8 Correlation Trigger
nyanpasu64 edytuje tę stronę 2018-12-05 03:53:01 -08:00

Setup

self._data_taper (const) = self._calc_data_taper()

  • Multiplied by each frame of input audio.
  • Zeroes out all data older than 1 frame old. Leaves all data at t=present and future untouched.
    • Take left half of a Hann cosine taper
    • Right-pad=1 taper to 1 frame long (t-1f to t)
    • Left-pad=0 taper to halfN t-halfN to t, and right-pad=1 taper to N t-halfN to t-halfN+N

self._buffer (mutable) = [0...]

  • Correlated with data (for triggering).
  • Updated with tightly windowed old data at various pitches

self._windowed_step (const) = self._calc_step()

  • Added to self._buffer, nonzero if edge triggering is nonzero. Not a data window.
    • Left half is -0.? to -edge_strength, right half is +edge_strength to +0.?.
    • ASCII art: --._|‾'--

Per Frame

  • Get data.
  • Calculate, save, and subtract mean.
  • get_period() Estimate and save fundamental period ( performs autocorrelation).
  • Compute falloff_window (width proportional to period).
    • This ensures we don't travel more than +-2 wavelengths or so, searching for a match.
    • Computationally expensive.
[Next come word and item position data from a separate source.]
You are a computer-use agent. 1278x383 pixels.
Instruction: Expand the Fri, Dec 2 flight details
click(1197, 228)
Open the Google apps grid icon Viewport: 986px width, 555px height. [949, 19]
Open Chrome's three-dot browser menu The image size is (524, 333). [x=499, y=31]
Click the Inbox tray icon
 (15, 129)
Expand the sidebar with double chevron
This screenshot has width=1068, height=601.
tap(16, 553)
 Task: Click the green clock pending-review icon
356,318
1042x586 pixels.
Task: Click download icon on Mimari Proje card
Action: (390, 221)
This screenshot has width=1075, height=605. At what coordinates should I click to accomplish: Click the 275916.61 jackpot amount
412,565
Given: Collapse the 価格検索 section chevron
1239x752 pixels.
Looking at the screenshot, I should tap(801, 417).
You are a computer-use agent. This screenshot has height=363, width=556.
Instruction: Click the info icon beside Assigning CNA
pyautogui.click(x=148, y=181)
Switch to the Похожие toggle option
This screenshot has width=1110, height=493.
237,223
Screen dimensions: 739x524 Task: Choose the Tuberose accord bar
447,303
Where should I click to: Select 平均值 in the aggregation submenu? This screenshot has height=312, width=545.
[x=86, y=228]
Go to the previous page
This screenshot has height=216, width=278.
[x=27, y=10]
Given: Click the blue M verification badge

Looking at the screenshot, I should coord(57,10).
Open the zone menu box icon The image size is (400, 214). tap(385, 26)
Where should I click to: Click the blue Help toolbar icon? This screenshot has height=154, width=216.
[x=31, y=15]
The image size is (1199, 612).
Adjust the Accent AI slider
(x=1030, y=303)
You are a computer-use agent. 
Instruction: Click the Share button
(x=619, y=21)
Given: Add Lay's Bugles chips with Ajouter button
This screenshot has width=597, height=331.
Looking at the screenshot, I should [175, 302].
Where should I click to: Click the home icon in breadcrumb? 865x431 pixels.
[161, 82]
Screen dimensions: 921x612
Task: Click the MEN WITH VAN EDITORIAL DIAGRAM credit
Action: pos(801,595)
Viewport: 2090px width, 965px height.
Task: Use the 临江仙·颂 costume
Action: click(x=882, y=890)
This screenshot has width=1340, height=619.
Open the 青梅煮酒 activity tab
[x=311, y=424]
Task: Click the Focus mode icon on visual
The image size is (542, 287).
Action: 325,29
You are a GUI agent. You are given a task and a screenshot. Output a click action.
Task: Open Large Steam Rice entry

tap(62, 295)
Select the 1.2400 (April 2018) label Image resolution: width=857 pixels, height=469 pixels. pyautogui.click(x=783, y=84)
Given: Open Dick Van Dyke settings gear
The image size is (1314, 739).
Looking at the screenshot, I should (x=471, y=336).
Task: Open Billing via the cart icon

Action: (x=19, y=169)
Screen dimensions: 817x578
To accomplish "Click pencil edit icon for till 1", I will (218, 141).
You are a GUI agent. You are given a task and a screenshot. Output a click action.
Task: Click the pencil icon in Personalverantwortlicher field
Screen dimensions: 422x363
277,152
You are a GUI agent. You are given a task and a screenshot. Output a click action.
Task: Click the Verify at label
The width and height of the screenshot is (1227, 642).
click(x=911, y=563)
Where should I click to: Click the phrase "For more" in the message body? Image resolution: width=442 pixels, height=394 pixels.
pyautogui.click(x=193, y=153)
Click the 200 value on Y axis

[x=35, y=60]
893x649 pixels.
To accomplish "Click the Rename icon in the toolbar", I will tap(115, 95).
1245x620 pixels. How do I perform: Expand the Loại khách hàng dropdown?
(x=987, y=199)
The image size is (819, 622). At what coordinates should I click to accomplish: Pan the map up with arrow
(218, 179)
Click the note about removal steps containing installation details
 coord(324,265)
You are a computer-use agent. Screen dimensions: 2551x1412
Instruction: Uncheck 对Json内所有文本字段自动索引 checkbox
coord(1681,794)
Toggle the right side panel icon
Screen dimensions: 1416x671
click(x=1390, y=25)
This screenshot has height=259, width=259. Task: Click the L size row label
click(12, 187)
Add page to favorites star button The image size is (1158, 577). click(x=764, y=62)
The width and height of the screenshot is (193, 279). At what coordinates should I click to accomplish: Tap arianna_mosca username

I cache results, the details are unimportant (<=1 semitone of change)
  • Multiply data by min(falloff_window, self._data_taper
    • This ensures we don't travel more than +-2 wavelengths or -1 frame back in time (whichever is narrower)
  • Cross-correlate with self._buffer + self._windowed_step.
  • Find peak (slightly simplified).

Per Frame (after trigger)

  • Get new data around peak. Subtract mean (saved above).
  • Multiply data by Gaussian window (width proportional to period) (saved above)
  • self._buffer = lerp(self._buffer, data)

Some normalization details missing, see code.

Design

Contributions to history buffer are tightly windowed (to remain nearly in-phase despite pitch changes). Consequently, when performing correlation, new data is gently windowed so it can slide past the history buffer.

Each contribution to buffer is windowed by pitch and normalized by amplitude, not accumulated power. So long-period bass contributes disproportionately to cross-correlation. (Though AFAIK this does not cause issues in practice.)